**Supplied material**

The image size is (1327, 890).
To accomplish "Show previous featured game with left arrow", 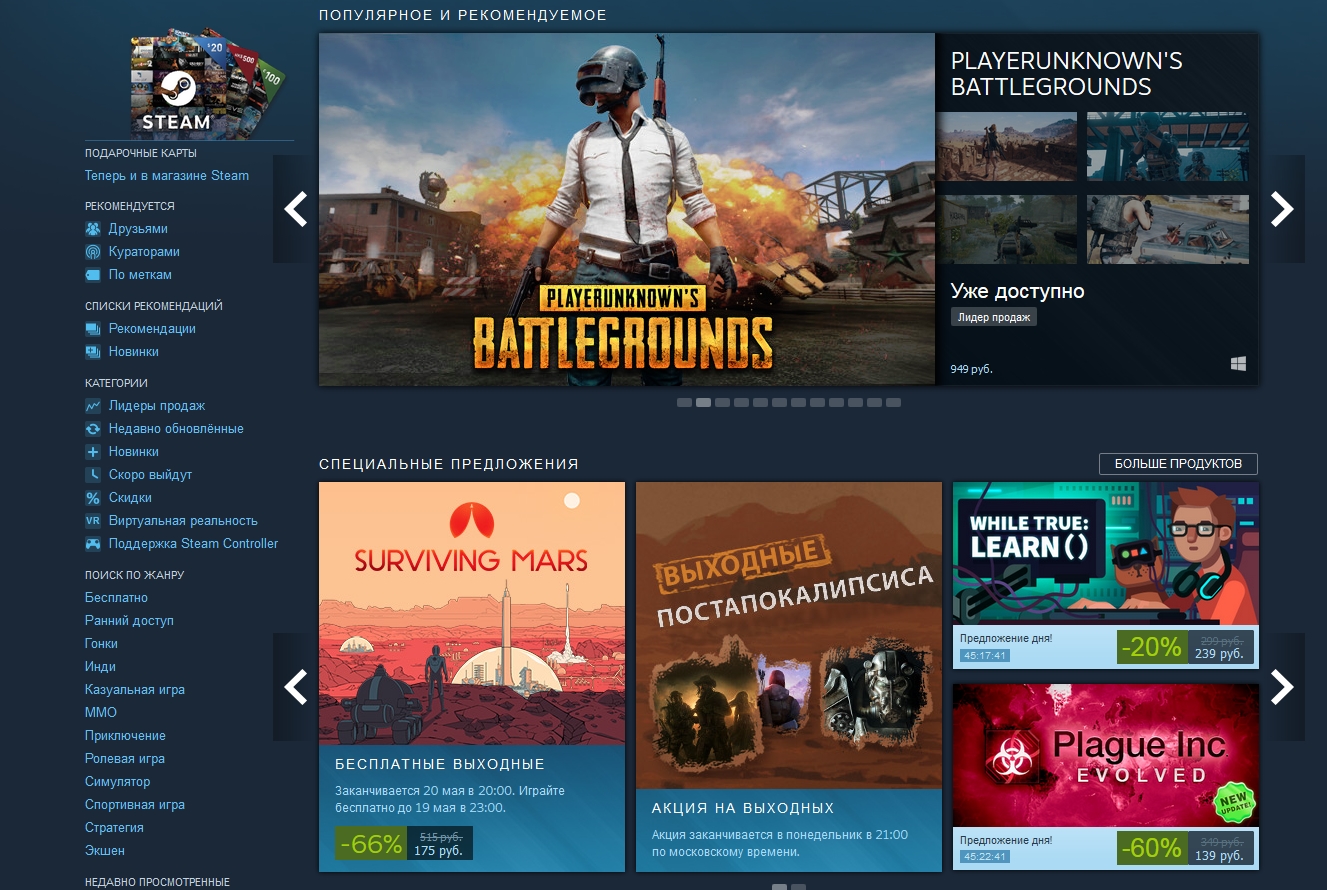I will [x=296, y=209].
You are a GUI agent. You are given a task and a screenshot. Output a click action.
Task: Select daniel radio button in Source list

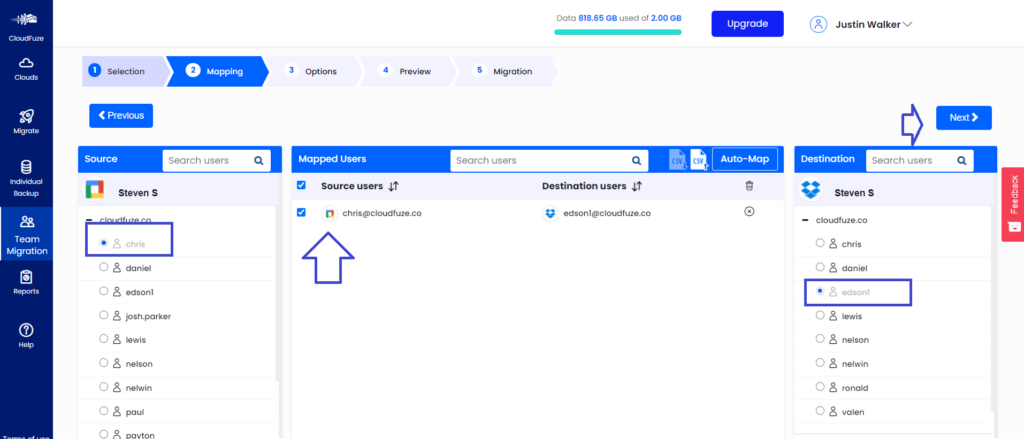104,268

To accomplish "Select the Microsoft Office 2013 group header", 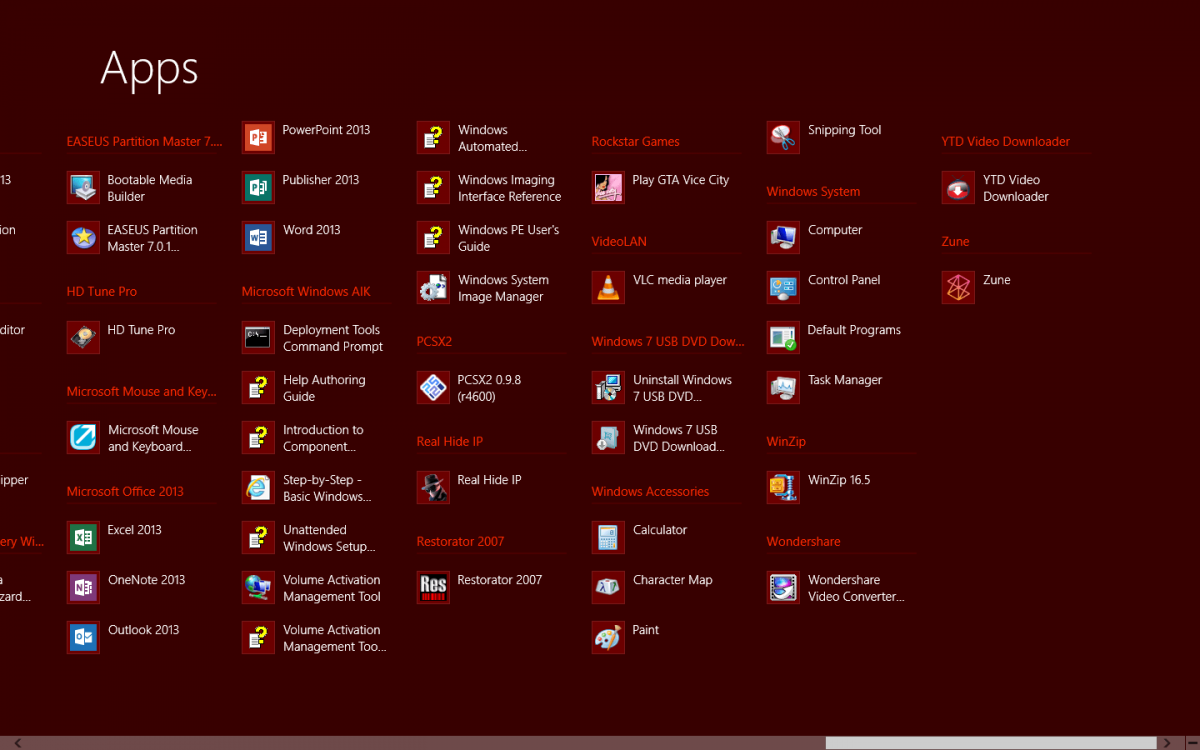I will click(x=125, y=491).
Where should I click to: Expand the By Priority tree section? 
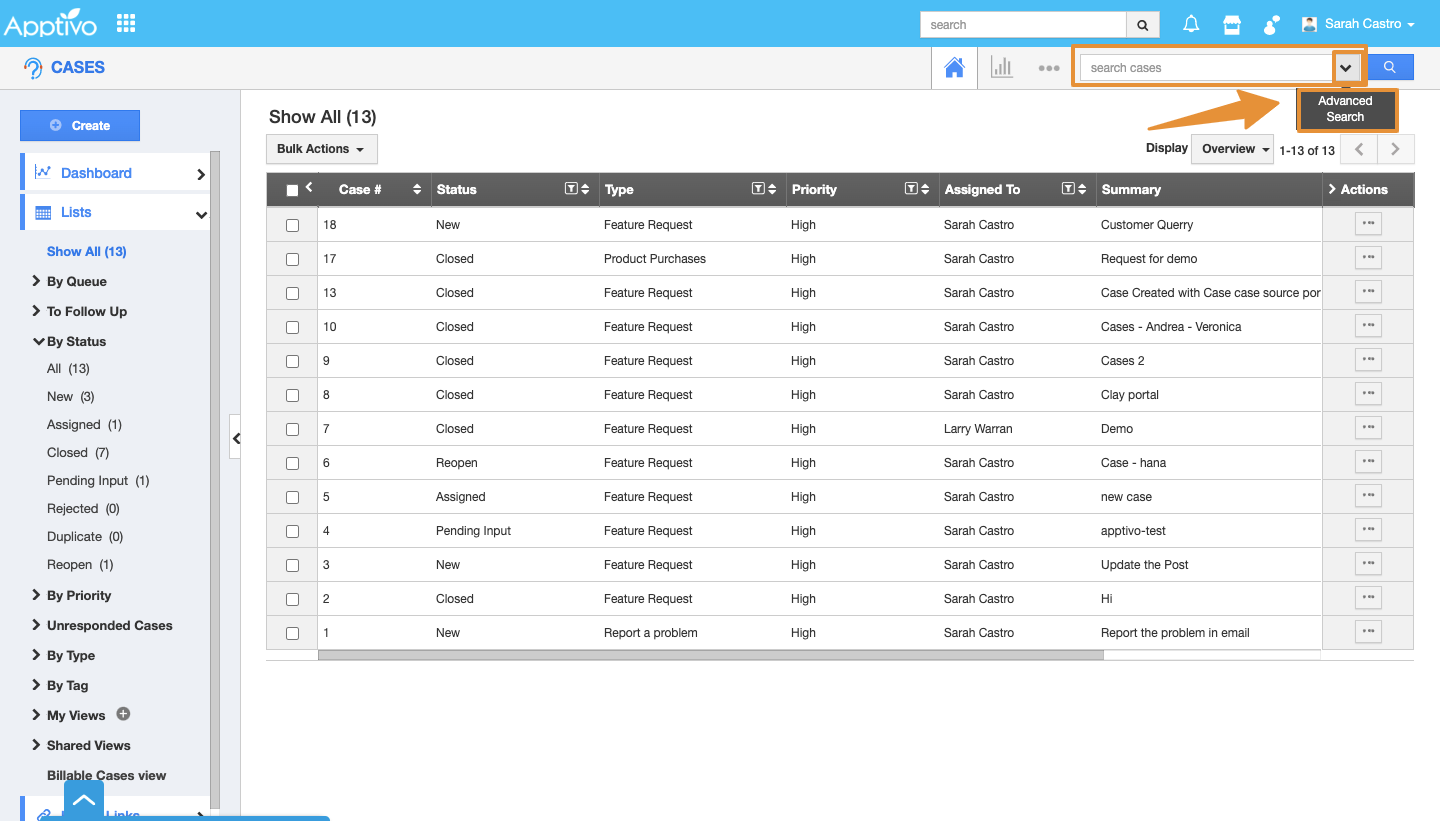coord(78,595)
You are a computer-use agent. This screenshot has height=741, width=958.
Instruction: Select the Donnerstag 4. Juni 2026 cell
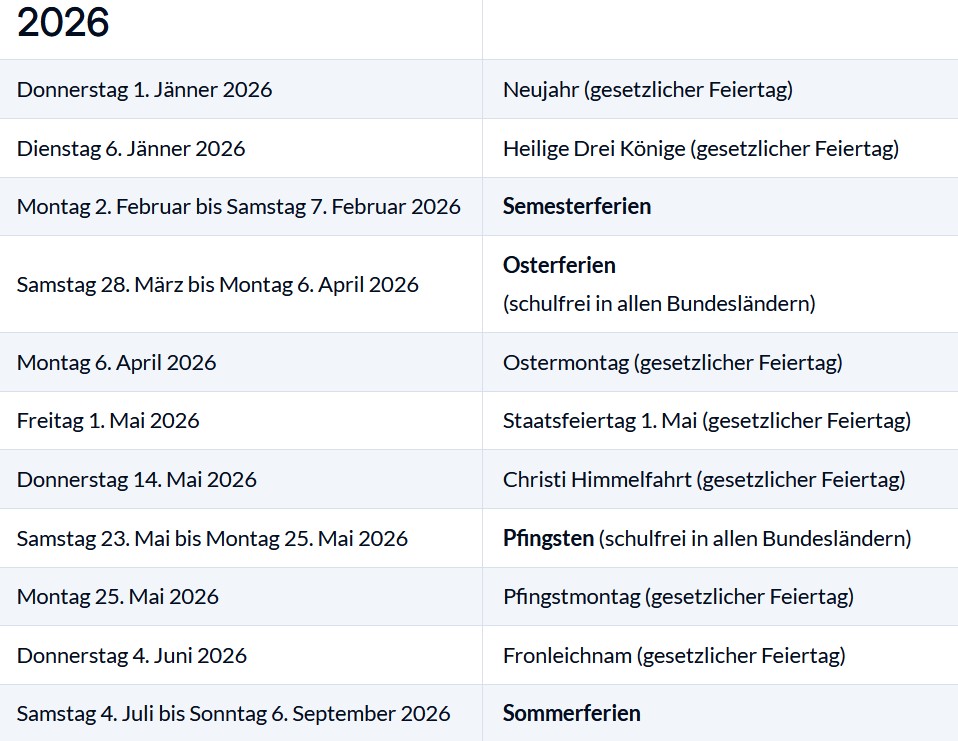(131, 656)
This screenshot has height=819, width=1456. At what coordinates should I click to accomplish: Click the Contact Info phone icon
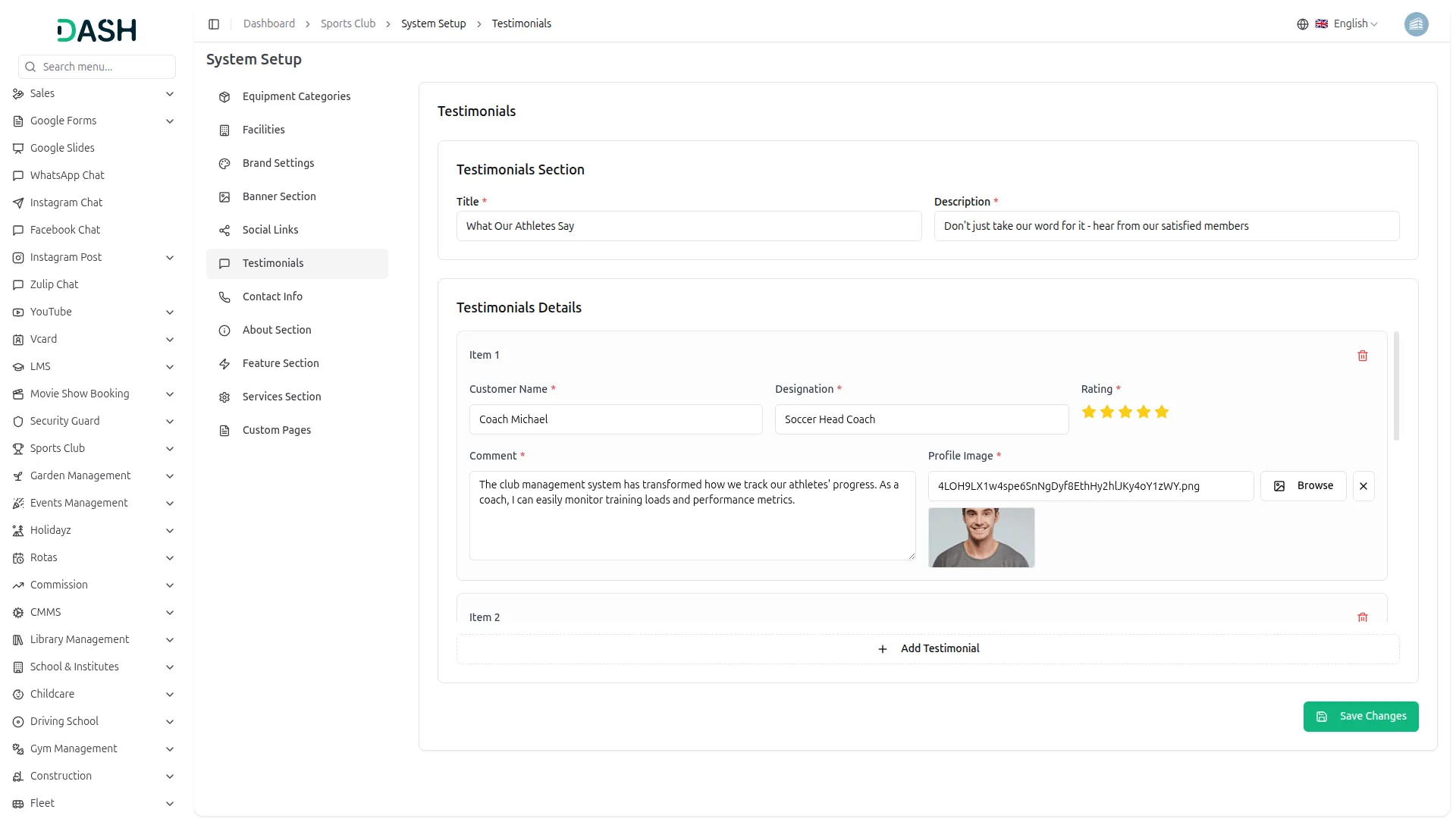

**What is required**
Copy out the entries exactly, from the line containing "Where should I" through the end of the entries, both ends included, and leave out the pictures.

**Solution**
Where should I click to: Expand the By Priority tree section? 
coord(78,595)
You are a computer-use agent. This screenshot has height=741, width=958.
Instruction: Select the Donnerstag 4. Juni 2026 cell
(131, 656)
This screenshot has height=819, width=1456. At what coordinates should I click to accomplish: Click the Contact Info phone icon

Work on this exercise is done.